# Poor Mans router lift



## Verndog

I thought someone might find the following useful. I just added the Benchdog router table extension to my table saw. And love it, it is excellent. I also bought the Benchdog aluminum router plate. I have a Porter Cable 7539 plunge router and needed a way to control the router lift. I want to add a genuine router lift in the future but I will have to purchase the 7518/7519 plus the router lift and couldn't justify the expense at this time for the limited amount of use. I had seen these plans somewhere so I can't take the credit. The 3/8 threaded bolt and T nut provides the lift mechanism. and holds the router bit securely in place. You simply turn the wheel to adust the bit up or down. I did have to add the aluminum angle iron to my Benchdog table but it already had predilled 1/4 holes to mount it to. Works great! Hope someone finds it useful. :thumbsup:


----------



## Handyman

Necessity is the mother of invention. Great job


----------



## firehawkmph

Vern,
That looks like the same saw I have. Is yours about 30 years old? One question on the lift, are you using it because you have a plunge router to counteract the spring pressure of the plunge mechanism? When I first got my router table years back, the only router I had to put in it was a dewalt 3 1/2hp plunger. It was always a pain to set the height because you were always trying to compress the spring and let it off for each adjustment. I fixed that finally be replacing that router with a fixed base milwaukee. Now it is easy and don't see a need for a lift mechanism. Just wondering,
Mike Hawkins


----------



## niki

I'm using this idea for more than 10 years but first time that I see that also somebody else is using it.
Very nice job.

I'm using 1/4" threaded rod for finer adjustment

This is my old router table









And that's the new one...The large hole is for a "pedal" or "out of the table router lift" installation














Regards
niki


----------



## knotscott

Nice work VD. I've seen an example of someone who actually rigged a small B&D type power driver to a rig similar to this, and used it as a cordless DIY motorized lift.


----------



## Handyman

Verndog and Niki 
This question would be for both of you. I understand how your plung router lift works and like the idea, but it look like the router is sitting on the lift with only gravity holding it down. Once you have your height set do you lock the router in place or is gravity enought to hold it in place. I have had my router walk up the edge of a board while using it in the upright position is why I was asking. My router table in a fixed box and I have to lift the router out to make ajustments and then set it back in the hole. I am useing a 2 1/2hp Craftsman none plung router in my router table.


----------



## niki

Handyman said:


> Once you have your height set do you lock the router in place or is gravity enought to hold it in place.
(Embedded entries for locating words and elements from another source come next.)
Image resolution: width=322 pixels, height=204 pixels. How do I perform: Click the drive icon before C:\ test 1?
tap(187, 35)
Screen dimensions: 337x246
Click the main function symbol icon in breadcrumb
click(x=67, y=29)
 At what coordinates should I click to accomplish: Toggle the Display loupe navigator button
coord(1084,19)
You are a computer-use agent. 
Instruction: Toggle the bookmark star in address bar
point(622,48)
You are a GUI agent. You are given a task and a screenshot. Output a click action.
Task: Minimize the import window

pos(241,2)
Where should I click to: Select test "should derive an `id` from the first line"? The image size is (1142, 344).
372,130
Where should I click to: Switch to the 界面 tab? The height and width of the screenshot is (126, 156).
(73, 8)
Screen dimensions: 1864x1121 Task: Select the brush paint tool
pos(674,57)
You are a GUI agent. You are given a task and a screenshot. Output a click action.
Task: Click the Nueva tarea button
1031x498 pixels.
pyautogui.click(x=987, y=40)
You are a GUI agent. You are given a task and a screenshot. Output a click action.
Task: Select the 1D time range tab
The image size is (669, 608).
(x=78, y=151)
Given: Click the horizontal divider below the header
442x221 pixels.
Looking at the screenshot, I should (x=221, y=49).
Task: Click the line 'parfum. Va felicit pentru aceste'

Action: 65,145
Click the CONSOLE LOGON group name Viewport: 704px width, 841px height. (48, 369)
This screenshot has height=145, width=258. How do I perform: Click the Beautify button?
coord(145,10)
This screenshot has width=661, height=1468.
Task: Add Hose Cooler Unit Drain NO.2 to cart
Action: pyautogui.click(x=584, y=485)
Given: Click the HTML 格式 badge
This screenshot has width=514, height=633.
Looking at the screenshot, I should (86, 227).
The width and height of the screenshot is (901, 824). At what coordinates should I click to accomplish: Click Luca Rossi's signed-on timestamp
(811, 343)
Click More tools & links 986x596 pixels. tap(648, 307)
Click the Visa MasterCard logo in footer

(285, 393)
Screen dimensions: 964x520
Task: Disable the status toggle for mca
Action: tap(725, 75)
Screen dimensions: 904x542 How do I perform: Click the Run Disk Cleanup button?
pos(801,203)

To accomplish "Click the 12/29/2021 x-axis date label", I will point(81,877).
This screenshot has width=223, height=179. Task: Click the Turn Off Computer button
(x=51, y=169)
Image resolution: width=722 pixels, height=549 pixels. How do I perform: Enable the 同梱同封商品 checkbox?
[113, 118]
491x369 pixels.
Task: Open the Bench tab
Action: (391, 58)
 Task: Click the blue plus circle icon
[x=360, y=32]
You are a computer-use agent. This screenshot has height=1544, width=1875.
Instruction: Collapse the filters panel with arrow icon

Oh yes, after I set the bit height, I always lock the "Plunge Lock" unless.......

I'm working with this "Router Lift" but than, the router is moving all the time up (and down)....I use it for mortising, lifting the bit gradually every pass till I reach the pre-set depth of the mortise.

Regards
niki


----------



## Verndog

Mike & Handyman,
Yes I have had my saw for around 30 years. At the time I upgraded to a 2 HP motor and I really like the saw. After all these years I just bought an Incra Miter Jig. Haven't used it yet but it sure looks like it will work great. I'm curious do you still use the standard fence system or did you upgrade to a Bessemyer, Incra, Rockler or something else? I have been looking at possibly upgrading the fence. That will cost now nearly what I paid for the saw 30 years ago.
On your other question that is the problem I was having is the plunge spring was always pushing down pretty hard in fact the lever lock will no longer even hold in place. I haven't tried to fix that because my device now hold it securly in place. Handyman brings up a good point but I think the spring pressure it enough to hold it down. I used it to route a table edge recently and it was fine but I will lock it in place with the stop rod when I do my raised panel doors with the large bit. Hanydyman thanks for bringing that to my attention I may have forgotton to set the stop. Eventually I will upgrade to a fixed base router and probably spring for a genuine benchdog router lift also. 
Thanks to all for your advice and encourgement!:smile:


----------



## Verndog

Niki,
I really like the crank idea thanks for the pictures. Maybe I will rework it or go motorized like Knotscott mentioned.


----------



## firehawkmph

Ok Vern,
That's what I thought you guys were using the lift for. I had the same problem when I had my plunge router in the table. I got tired of fighting with it and bought the fixed base. I haven't upgraded anything on the saw except the belt with one of the leather link belts. Just tuned everything up the other day. Bought a new forrest rip blade. Realigned the fence, checked everything for square, parallel, etc. Works fine. The last tool show I was at I talked to the dewalt/delta reps about a better fence. Delta makes their own fence similar to a biesemeyer. Actually looks a little better to me. It was a lot less expensive. If memory serves me, around 150.00. They also have a separate riving knife available for our saws. They are made by a separate company for all the major brand saws. Looks like a good thing to update also. 
Mike Hawkins


----------



## Verndog

Mike,
Now I'm showing my ignorance. What is a riving knife? That fence sounds a lot more reasonable. I think I may have seen one at Lowe's. The other fences I was looking at were running 500-600 bucks or better. Just haven't been able to justify that as the old standard seems pretty fair. Thanks for your input!


----------



## firehawkmph

Vern,
A riving knife is a separate curved piece that mounts behind the blade and helps to keep the kerf separated after the cut and prevent the board from binding on the blade. In the past they were part of the sawblade guard. The new large table saws after the first of this year are supposed to start coming with separate riving knives that can stay in place when you remove the blade guard to do a close cut or a dada. They don't stick up as high as the blade and are supposed to be able to stay in place when cutting a dado without getting in the way. Here's a link for one of them with an explanation:
http://blogs.popularwoodworking.com/editorsblog/Riving+KnivesReport+From+AWFS+2007.aspx
Mike Hawkins


----------



## Verndog

Mike,
Thanks so much for the information on the riving knife. I have had that binding effect happen a couple of times and fortunately wasn't injured. One piece put a dent nearly through a piece of fireproof drywall that was placed over plywood. I could see how easy your fingers could get thrown into the blade under those circumstances. I will be on the lookout for one. The Delta should fit right on our saws. Thanks again!


----------